Pixel coordinate grounding data
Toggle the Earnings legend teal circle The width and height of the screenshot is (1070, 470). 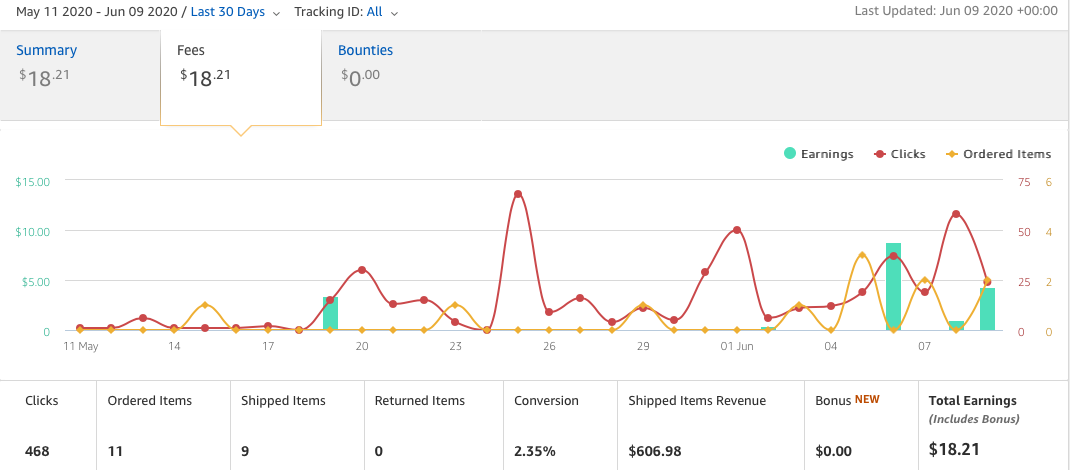point(790,153)
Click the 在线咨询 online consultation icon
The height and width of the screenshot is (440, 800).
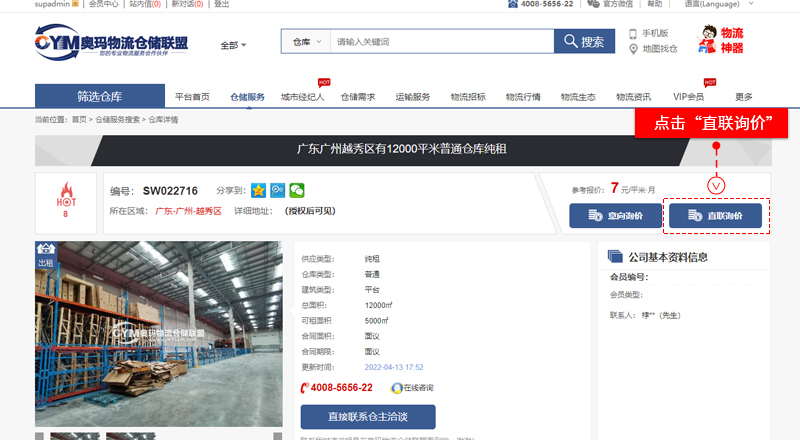(x=397, y=388)
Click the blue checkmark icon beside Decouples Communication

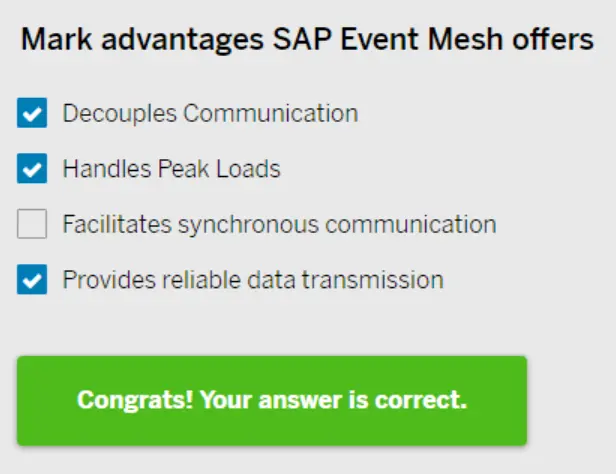pyautogui.click(x=32, y=114)

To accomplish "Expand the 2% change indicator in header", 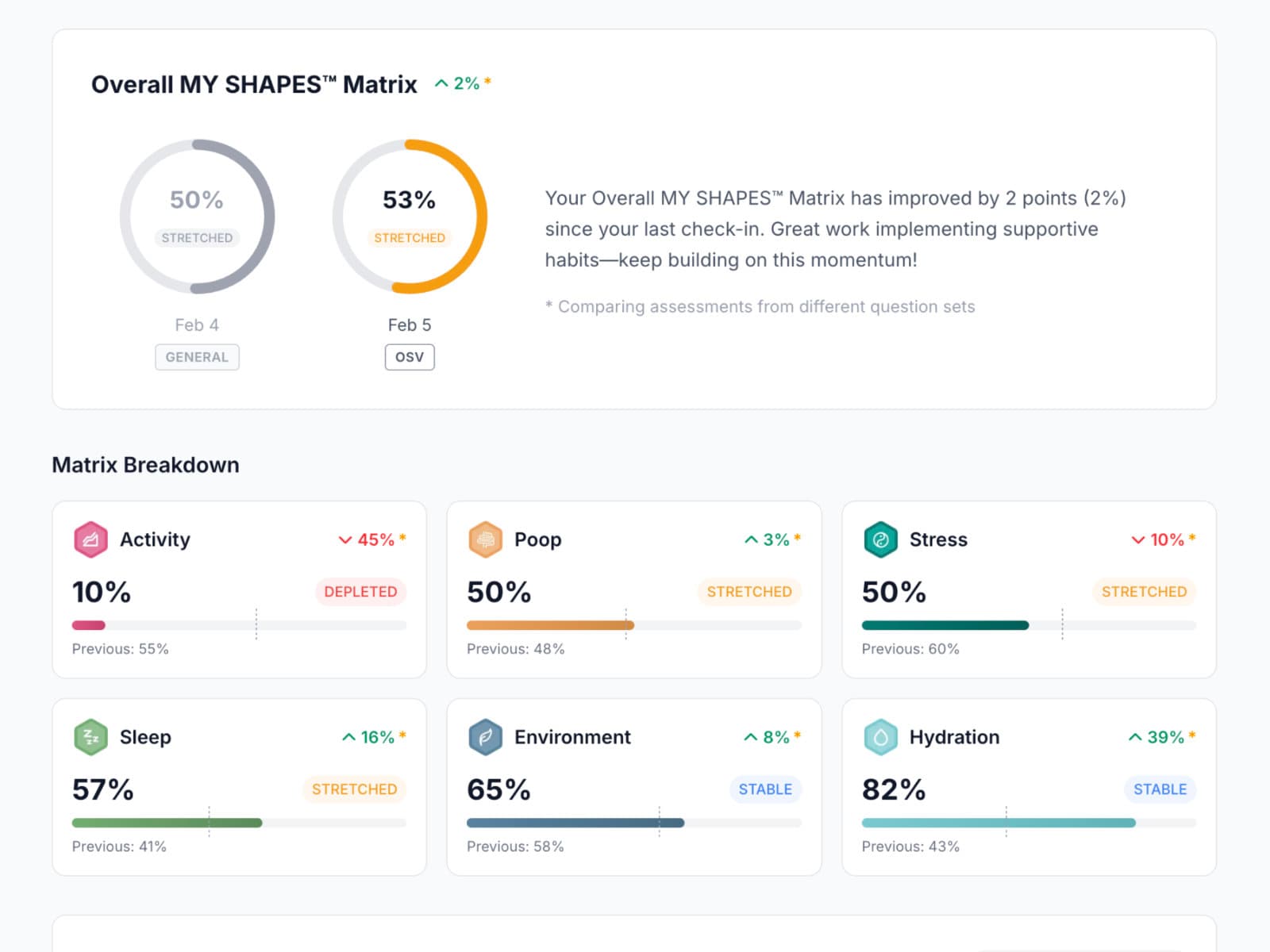I will (460, 82).
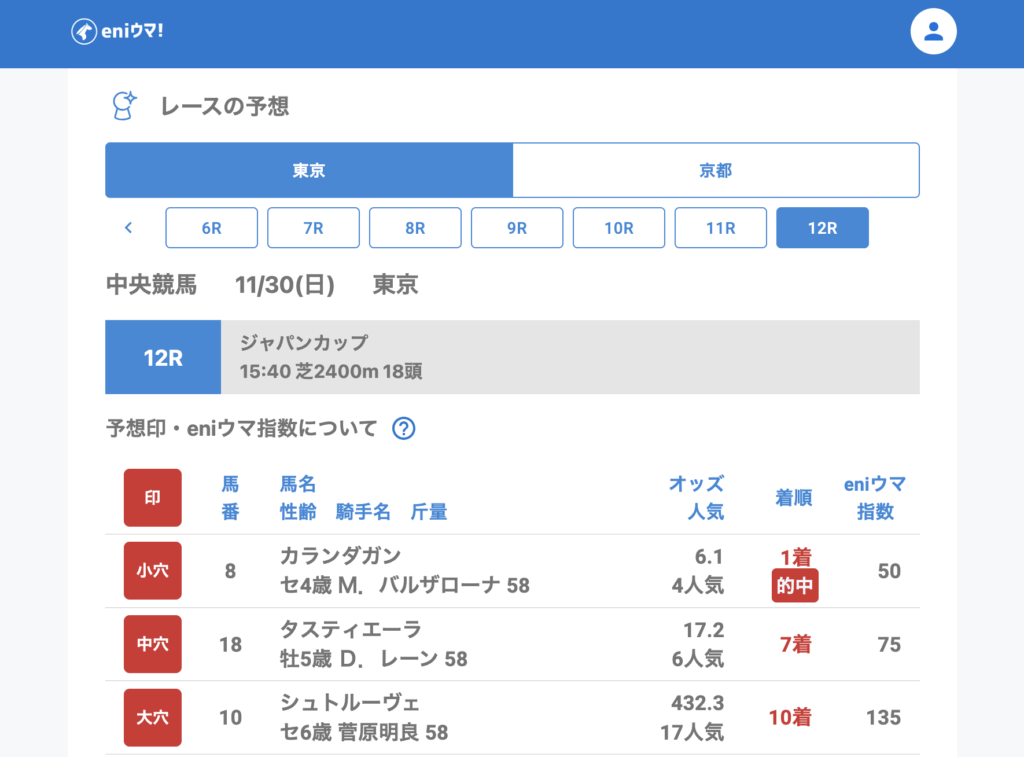The height and width of the screenshot is (757, 1024).
Task: Switch to the 京都 racecourse tab
Action: 715,170
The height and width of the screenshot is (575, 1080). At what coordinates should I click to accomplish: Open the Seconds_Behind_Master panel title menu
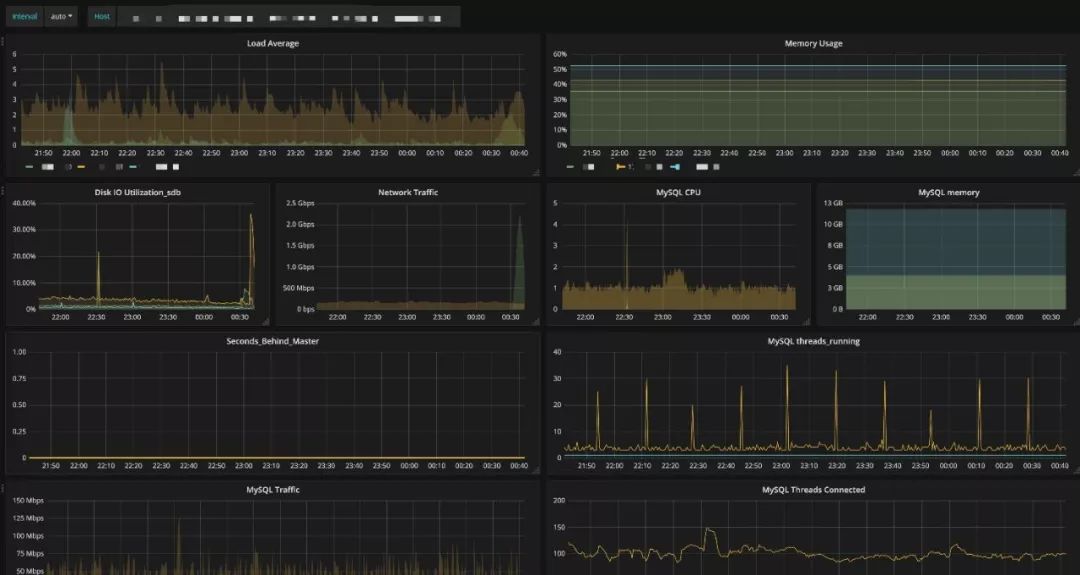[x=272, y=341]
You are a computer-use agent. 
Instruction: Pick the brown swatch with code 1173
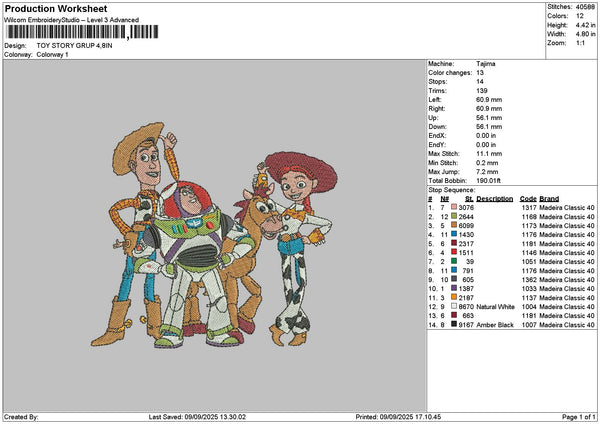point(454,225)
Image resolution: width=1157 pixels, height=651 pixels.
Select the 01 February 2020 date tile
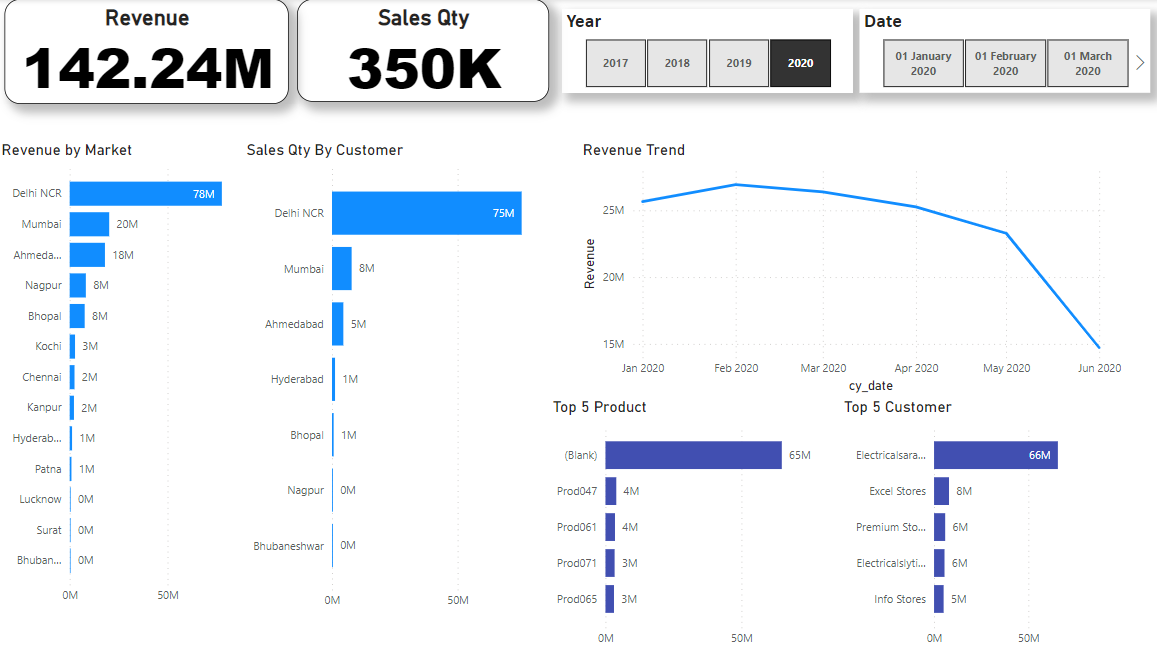tap(1005, 62)
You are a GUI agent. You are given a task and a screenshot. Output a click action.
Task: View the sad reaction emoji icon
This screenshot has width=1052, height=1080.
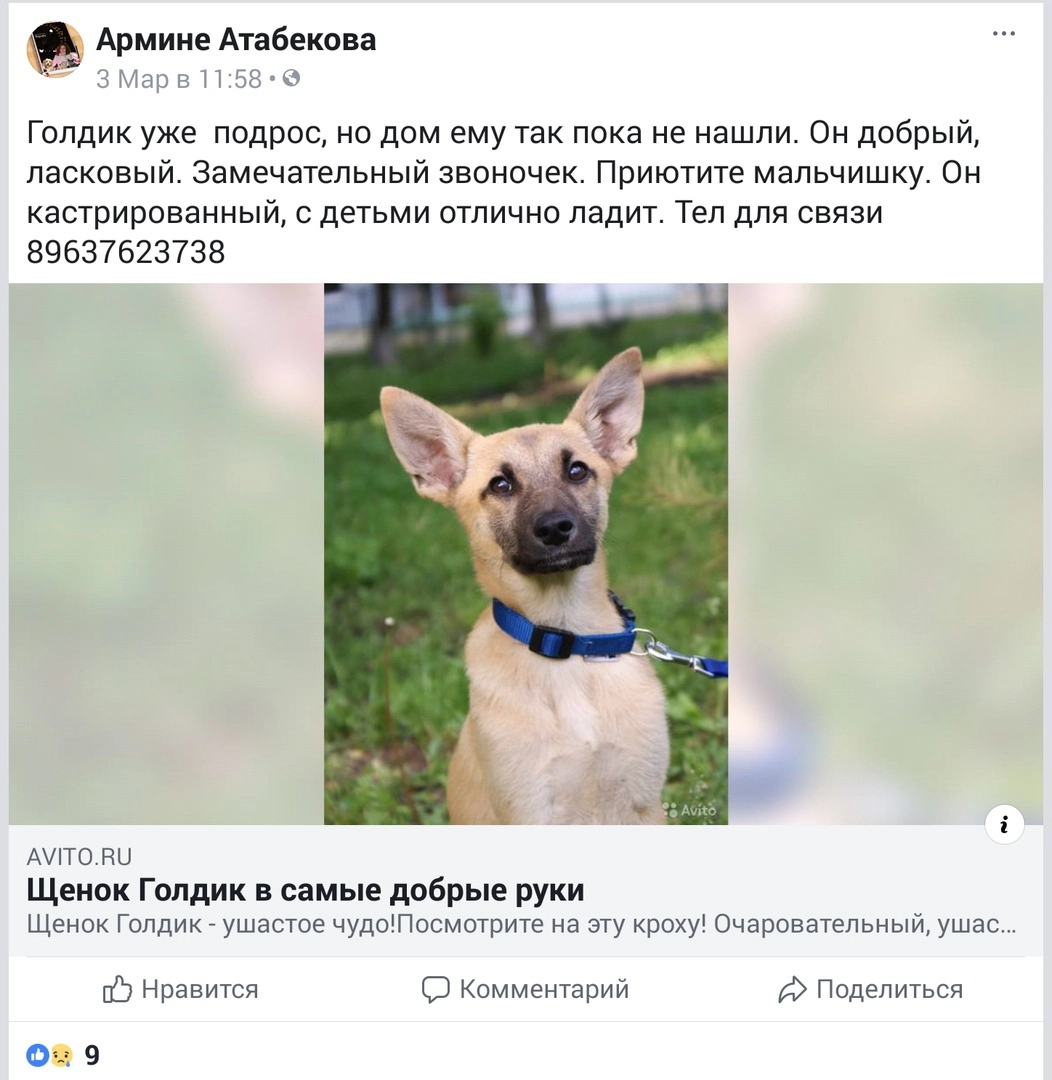61,1055

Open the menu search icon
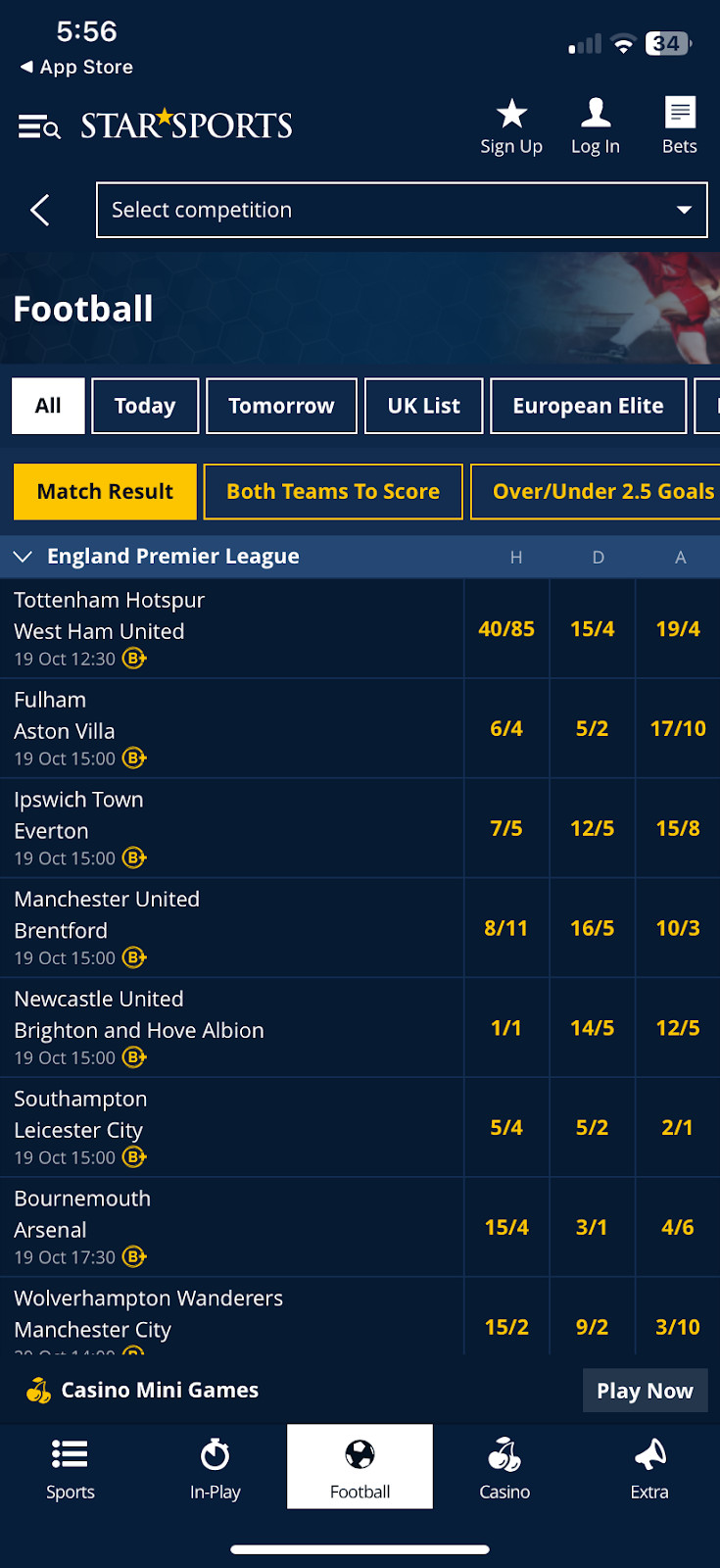[39, 126]
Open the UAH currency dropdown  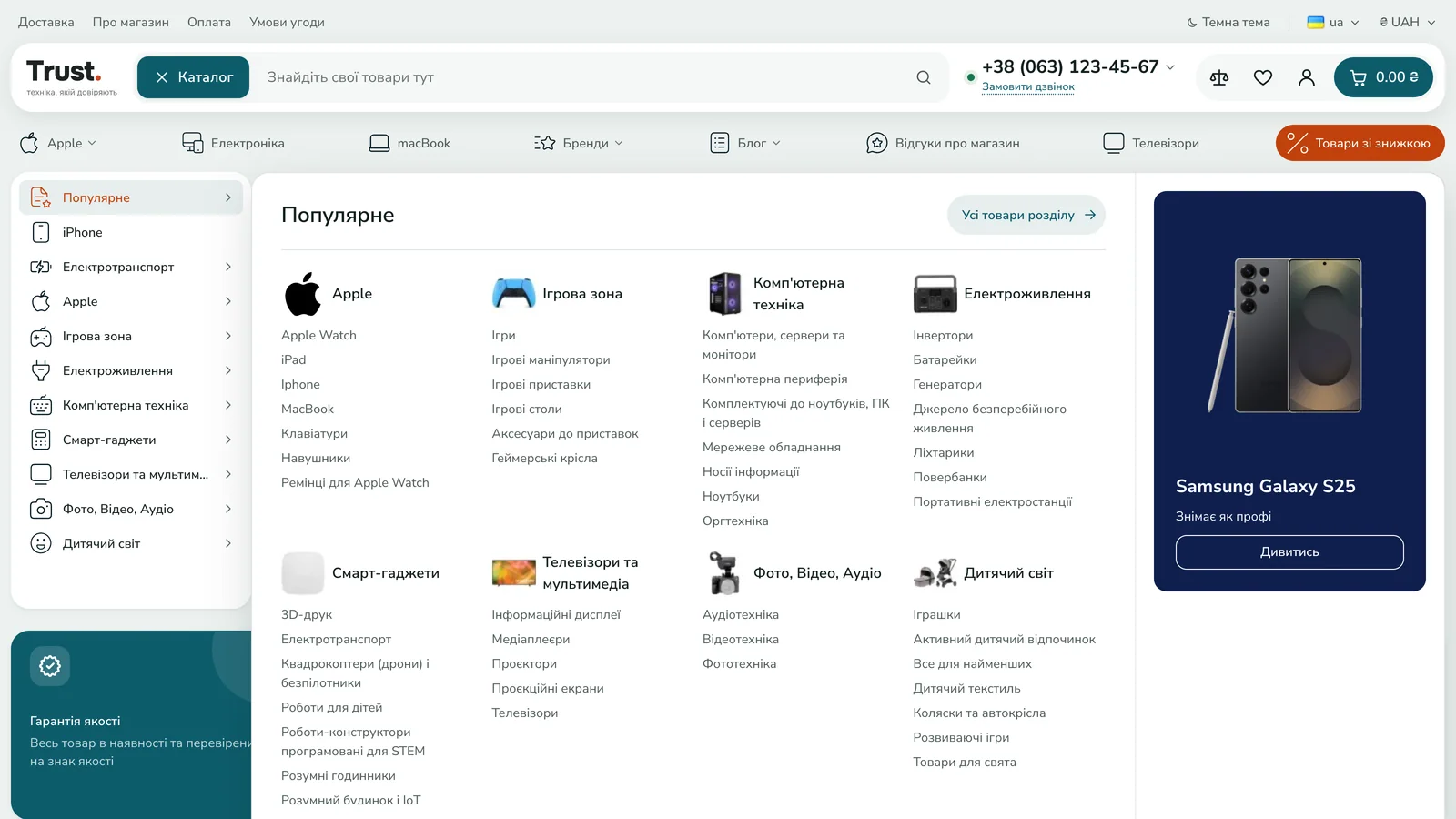coord(1408,22)
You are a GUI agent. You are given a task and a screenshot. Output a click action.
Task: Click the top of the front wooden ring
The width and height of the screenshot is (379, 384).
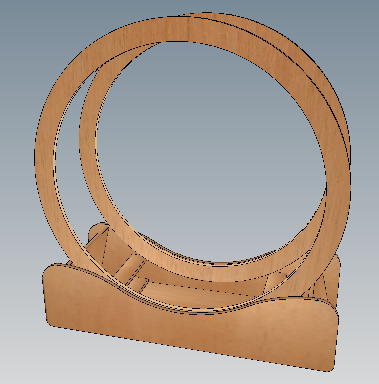point(173,29)
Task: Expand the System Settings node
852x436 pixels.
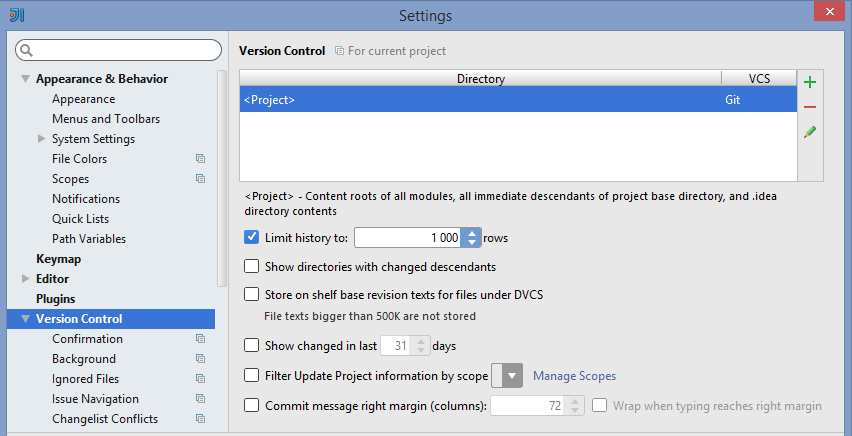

Instructions for the task
Find the lines above that contain the word "pixels" and collect them.

Answer to the problem
Image resolution: width=1157 pixels, height=651 pixels.
852x436 pixels.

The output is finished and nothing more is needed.